Induced Electric Field In Circuit With Varying Resistance

[PumpkinCougar95]

Homework Statement

This is irodov's problem #310 in electrodynamics

A long solenoid of cross-sectional radius a has a thin insulated wire ring tightly put on its winding; one half of the ring has the resistance $\beta$ times that of the other half. The magnetic induction produced by the solenoid varies with time as B = bt, where b is a constant. Find the magnitude of the electric field strength in the ring.

Homework Equations

Provided solution:
https://drive.google.com/file/d/0B2jHGkWhC0E2eWtIOXV2SWFVdmM/view?usp=sharing

The Attempt at a Solution

Why have we not used the formula :

$E = \frac {r}{2} \frac {dB} {dt}$ for the Electric field , where r is the radius of the circle.
Why is the electric field dependent on the resistance?

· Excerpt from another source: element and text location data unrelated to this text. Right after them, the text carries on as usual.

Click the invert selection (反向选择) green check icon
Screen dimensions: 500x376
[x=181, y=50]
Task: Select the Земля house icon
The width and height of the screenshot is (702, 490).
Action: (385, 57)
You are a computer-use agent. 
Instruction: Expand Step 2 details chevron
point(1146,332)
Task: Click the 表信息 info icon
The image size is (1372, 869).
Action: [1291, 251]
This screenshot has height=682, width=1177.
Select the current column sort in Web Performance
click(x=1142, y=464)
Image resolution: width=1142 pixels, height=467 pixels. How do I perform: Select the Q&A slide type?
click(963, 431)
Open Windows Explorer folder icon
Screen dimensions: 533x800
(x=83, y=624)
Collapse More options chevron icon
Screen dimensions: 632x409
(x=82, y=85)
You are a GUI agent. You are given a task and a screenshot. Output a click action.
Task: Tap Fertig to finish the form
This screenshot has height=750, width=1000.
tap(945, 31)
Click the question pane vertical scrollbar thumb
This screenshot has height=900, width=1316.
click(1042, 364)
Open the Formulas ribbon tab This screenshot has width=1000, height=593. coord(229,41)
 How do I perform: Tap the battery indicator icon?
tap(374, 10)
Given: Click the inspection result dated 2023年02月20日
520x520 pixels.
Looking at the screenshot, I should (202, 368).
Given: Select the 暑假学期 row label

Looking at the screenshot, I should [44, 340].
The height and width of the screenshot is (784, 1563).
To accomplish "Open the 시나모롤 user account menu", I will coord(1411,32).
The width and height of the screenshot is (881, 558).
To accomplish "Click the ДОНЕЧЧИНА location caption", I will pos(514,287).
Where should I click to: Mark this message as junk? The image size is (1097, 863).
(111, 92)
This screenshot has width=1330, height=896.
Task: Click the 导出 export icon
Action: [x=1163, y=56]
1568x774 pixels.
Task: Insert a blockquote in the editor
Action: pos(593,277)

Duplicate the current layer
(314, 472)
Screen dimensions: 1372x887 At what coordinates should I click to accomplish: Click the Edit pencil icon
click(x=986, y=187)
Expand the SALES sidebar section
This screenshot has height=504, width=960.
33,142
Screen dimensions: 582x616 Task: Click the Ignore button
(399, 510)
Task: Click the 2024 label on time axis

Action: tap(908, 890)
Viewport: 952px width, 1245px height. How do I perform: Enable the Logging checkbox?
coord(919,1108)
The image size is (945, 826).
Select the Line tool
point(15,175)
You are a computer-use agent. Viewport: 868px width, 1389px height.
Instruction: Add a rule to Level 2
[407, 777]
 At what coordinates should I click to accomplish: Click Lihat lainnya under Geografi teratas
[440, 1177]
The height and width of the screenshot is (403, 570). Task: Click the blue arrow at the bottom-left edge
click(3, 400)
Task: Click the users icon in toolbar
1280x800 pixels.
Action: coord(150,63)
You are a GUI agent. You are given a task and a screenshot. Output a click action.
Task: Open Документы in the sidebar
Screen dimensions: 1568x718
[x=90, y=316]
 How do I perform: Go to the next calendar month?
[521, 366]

Also, How can charges just accumulate in a wire? Why doesn't this happen in other cases?

Lastly, The solution states that the current in the 2 sections must be different, yet it has taken the current to be the same in its first two equations, why is this?

Thanks for your help!

 

[cnh1995]

Also, How can charges just accumulate in a wire?

They accumulate on the surface of the wire to aid the electric field in the part of higher resistance and oppose the electric field in the part of lower resistance, so as to make the currents equal in both the parts. It is a series circuit after all.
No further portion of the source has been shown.